(begin)
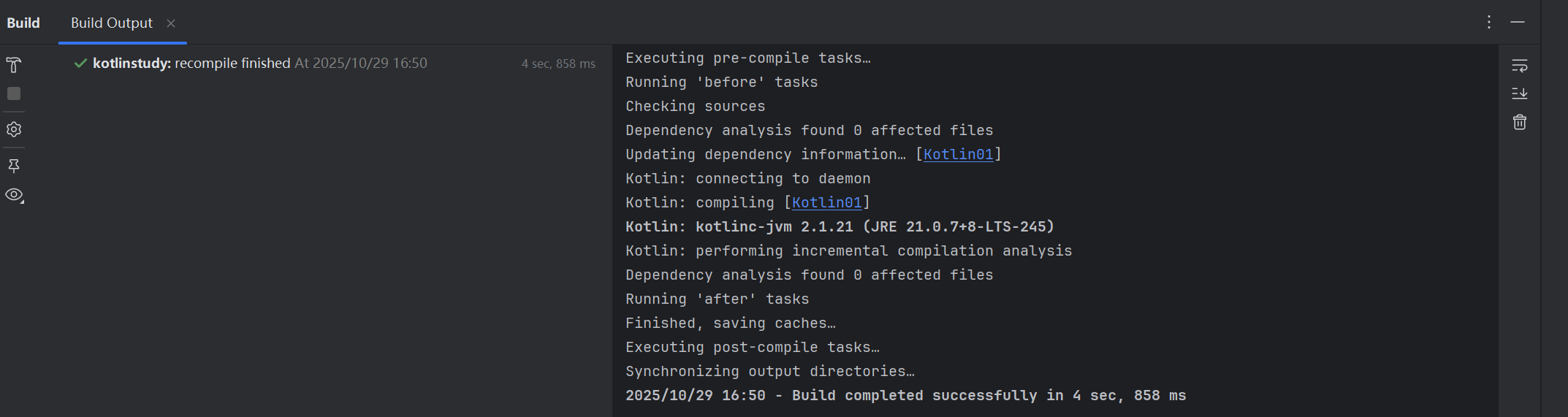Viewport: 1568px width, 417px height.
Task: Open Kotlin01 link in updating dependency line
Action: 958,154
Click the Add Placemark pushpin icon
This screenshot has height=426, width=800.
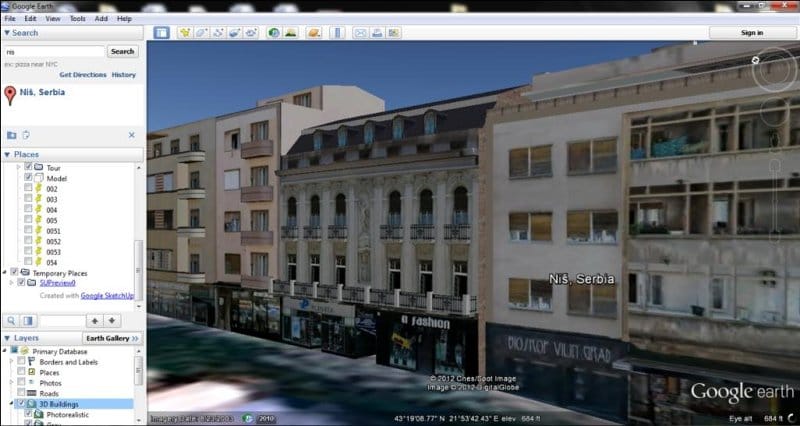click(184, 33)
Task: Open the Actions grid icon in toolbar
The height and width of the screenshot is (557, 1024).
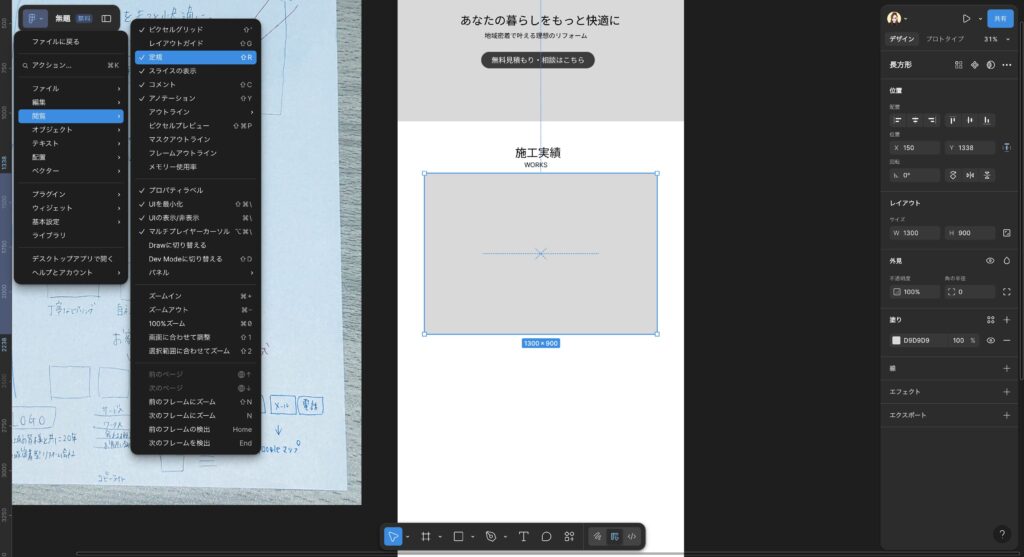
(end)
WHAT YOU SHOULD DO: Rewrite all of the entries above, swapping "screenshot" for "capture" and changing nothing else. Leave the pictures out of your version.

EXPECTED ANSWER:
Viewport: 1568px width, 417px height.
Task: Open Kotlin01 link in updating dependency line
Action: 958,154
Click the Add Placemark pushpin icon
This capture has height=426, width=800.
click(184, 33)
Task: Open the Actions grid icon in toolbar
The height and width of the capture is (557, 1024).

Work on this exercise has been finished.